Market participants to work on more stocks to get rid of floor

Market intermediaries would work on more stocks to create demand, especially the fundamentally strong large-cap ones, to make the market vibrant, discussed a meeting of top broker-dealers with the securities regulator.
The Bangladesh Securities and Exchange Commission (BSEC) Chairman Professor Shibli Rubayat Ul Islam along with his team sat with the top stockbrokers on Tuesday (20 June), and the regulator assured the market people that it would continue its efforts to increase fund flow and the liquidity in the market.
"The market did enter a vibrant rhythm and recently there had been some abnormal selling pressure," Professor Islam told The Business Standard, "We mainly tried to hear from the brokerage industry why it was happening."
Around a hundred stocks came up from the floor prices over a hundred days till the first week of June and some of them again fell back to the floor prices in the last two weeks.
High volatility already halved daily turnover in the bourses of Dhaka and Chattogram and the meeting discussed how the market could continue recovery.
Also, the major stocks in terms of market capitalization have long been stuck on the floor prices the regulator imposed on individual stocks at the end of last July, and the meeting discussed how the stocks should get rid of the floor problem.
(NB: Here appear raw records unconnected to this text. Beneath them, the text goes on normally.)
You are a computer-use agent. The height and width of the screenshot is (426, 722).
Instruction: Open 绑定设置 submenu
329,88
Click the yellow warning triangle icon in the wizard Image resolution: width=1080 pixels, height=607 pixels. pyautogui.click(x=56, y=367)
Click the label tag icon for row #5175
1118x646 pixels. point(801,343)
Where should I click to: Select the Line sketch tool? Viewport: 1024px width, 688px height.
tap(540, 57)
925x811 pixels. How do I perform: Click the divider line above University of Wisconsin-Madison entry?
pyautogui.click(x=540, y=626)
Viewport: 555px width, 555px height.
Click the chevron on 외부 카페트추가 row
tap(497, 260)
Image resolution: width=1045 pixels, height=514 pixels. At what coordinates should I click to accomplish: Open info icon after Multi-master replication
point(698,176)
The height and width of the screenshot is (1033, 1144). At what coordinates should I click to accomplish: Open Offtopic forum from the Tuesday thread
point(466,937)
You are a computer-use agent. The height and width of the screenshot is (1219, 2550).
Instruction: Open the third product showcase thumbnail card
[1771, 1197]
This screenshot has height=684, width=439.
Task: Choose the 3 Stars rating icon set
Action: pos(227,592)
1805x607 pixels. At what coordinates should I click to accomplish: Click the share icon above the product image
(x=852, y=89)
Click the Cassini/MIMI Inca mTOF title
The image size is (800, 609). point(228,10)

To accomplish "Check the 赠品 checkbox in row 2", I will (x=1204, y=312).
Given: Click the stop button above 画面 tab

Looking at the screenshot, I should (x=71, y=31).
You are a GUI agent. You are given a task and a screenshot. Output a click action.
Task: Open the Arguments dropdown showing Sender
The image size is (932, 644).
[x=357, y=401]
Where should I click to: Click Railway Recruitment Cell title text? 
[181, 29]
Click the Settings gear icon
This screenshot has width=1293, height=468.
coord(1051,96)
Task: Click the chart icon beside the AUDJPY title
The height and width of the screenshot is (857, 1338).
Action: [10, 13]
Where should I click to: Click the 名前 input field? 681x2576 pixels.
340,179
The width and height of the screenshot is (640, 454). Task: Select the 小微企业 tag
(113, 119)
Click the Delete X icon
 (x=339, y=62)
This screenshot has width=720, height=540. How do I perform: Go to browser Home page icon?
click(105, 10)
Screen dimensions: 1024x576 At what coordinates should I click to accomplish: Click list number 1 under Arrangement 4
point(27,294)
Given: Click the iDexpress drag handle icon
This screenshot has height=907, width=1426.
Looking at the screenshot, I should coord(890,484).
Amid a lack of buyers at the artificially held prices, investors were unable to sell the blue-chip stocks that were stuck on floor, while many small cap weaker stocks took off the floor and came back in regular trading.
The BSEC would continue its regulatory support so that funds flow into undervalued stocks, said Professor Islam.
For example, earlier this year, the regulator eased margin loan rules for the shares of well performing stable companies. Also the market stabilisation fund built out of the unclaimed dividends within listed firms, new large mutual funds, central bank support through reduced provisioning against banks' capital market investments and allowing off-exposure special funds for capital market investments helped fund flow into stocks.
However, the banks barely increased their bets in stocks amid high inflation and a heating up money market environment.
Professor Islam said many of the market participants have enough funds to increase their investments and in the meeting the regulator requested broker-dealers to take a stronger role to help the market recover.
The million dollar question of when the unconventional floor price will go away was still unanswered as the market as a whole was not that strong to absorb any sudden supply of the floor-stuck stocks.
Earlier this week, top brokers and merchant bankers, in a meeting with the officials of Dhaka Stock Exchange, prescribed for ease of new investors' account opening, shortening the trade settlement cycle and introducing new tradable products including derivatives.